Items from a dataset:
※ ※ ※
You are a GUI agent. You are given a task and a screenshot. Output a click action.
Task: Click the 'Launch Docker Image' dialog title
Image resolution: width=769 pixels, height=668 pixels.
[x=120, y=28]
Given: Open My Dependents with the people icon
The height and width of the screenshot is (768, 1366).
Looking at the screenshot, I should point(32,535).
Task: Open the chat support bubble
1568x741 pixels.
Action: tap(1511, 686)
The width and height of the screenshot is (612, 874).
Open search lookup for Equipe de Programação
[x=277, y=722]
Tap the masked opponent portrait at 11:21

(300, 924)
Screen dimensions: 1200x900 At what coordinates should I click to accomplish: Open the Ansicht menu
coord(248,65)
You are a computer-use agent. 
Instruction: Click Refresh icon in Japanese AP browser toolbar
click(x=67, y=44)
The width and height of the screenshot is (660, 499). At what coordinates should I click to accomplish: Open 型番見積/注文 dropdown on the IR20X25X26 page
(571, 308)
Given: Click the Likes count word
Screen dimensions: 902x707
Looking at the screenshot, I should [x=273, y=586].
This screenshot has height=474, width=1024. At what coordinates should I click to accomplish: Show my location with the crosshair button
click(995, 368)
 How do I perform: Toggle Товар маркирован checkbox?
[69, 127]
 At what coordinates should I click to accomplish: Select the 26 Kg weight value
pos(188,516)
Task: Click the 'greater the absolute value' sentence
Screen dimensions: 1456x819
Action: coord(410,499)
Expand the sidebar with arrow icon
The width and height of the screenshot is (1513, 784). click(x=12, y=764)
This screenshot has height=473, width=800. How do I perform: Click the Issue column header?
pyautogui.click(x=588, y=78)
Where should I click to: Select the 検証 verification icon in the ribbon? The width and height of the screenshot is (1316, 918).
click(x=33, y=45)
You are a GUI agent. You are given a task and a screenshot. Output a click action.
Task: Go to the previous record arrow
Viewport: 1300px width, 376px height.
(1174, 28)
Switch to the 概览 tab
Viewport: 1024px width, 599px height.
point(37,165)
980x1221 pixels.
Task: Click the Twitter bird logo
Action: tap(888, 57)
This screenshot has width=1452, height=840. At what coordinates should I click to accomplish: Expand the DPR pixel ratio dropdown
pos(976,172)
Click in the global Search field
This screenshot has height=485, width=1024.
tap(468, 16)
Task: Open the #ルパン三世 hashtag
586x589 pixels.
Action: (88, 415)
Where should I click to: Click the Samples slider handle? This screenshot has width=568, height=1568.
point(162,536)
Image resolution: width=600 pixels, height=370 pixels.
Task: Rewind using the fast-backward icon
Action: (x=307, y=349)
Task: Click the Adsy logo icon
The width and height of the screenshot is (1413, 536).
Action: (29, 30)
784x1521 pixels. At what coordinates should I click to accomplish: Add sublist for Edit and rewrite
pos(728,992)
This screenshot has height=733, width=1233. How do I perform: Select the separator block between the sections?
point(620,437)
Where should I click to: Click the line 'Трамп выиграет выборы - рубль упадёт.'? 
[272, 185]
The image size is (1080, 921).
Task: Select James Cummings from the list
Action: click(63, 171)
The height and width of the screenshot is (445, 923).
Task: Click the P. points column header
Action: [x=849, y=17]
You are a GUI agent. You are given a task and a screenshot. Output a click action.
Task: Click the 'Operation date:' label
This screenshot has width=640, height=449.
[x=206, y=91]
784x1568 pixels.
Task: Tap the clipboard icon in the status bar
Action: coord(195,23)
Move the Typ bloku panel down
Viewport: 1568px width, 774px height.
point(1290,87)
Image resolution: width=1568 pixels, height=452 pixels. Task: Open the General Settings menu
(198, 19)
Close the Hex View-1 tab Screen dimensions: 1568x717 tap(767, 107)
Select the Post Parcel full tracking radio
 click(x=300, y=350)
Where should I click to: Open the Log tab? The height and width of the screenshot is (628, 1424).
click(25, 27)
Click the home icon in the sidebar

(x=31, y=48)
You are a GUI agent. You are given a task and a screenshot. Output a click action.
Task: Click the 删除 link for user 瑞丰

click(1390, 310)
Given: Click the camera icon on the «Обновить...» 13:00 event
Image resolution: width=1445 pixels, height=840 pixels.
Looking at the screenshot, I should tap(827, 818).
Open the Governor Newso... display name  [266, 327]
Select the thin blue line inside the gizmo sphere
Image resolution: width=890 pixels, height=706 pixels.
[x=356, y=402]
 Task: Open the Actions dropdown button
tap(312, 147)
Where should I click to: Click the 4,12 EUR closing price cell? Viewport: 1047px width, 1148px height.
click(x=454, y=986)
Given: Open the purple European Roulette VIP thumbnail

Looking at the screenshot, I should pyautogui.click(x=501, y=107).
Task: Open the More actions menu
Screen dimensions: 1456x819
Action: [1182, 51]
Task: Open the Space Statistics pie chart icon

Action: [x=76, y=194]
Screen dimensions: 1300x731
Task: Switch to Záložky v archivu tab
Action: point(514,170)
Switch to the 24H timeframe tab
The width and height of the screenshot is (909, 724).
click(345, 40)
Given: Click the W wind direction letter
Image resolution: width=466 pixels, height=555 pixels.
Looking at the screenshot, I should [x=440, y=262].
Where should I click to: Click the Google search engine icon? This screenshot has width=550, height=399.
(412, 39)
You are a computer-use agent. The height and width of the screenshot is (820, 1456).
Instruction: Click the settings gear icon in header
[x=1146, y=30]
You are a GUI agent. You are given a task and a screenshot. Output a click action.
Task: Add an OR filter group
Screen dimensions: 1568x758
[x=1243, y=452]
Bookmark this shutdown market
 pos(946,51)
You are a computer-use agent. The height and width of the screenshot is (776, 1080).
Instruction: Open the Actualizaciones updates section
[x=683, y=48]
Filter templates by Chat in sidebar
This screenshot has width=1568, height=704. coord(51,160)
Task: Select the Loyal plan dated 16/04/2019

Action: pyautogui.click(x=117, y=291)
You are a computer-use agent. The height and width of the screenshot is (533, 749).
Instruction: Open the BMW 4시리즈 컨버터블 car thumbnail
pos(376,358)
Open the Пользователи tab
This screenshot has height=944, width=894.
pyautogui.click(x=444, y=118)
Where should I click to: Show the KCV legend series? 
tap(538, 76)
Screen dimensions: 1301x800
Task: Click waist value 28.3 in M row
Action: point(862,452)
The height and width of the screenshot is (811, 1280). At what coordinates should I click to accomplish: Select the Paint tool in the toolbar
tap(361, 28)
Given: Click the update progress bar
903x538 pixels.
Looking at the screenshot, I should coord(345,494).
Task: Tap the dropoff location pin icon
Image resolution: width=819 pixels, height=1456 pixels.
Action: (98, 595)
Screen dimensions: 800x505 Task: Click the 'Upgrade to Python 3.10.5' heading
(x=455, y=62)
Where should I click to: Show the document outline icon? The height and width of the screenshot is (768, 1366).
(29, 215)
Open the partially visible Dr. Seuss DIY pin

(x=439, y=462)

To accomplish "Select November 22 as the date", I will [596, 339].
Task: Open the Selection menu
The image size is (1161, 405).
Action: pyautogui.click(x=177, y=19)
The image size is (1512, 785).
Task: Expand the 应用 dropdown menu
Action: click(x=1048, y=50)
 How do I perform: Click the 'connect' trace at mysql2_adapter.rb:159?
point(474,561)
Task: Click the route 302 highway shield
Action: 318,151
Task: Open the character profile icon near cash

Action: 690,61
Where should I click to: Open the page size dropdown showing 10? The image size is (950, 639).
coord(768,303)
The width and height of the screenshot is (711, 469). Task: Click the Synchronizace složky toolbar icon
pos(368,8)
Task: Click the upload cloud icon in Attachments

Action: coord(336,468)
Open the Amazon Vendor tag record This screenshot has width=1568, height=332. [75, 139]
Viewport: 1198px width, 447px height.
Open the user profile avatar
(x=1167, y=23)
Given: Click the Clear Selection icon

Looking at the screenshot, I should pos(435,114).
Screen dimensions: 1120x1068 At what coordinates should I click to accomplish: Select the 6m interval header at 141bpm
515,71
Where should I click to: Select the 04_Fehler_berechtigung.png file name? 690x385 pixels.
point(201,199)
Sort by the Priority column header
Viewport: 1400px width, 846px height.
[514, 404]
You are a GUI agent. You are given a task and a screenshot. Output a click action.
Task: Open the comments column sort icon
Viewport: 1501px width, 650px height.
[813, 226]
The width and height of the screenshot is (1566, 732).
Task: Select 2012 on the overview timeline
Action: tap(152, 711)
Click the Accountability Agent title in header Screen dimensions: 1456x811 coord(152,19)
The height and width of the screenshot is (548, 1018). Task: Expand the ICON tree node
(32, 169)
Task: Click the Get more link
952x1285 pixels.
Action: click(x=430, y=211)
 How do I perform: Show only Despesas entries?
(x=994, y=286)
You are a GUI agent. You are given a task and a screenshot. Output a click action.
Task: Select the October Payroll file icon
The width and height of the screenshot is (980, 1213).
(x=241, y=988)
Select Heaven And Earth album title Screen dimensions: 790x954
※ ※ ※
When a line above includes the word "record", please list that line.

Task: Go to the previous record arrow
Open the Amazon Vendor tag record This screenshot has width=1568, height=332. [75, 139]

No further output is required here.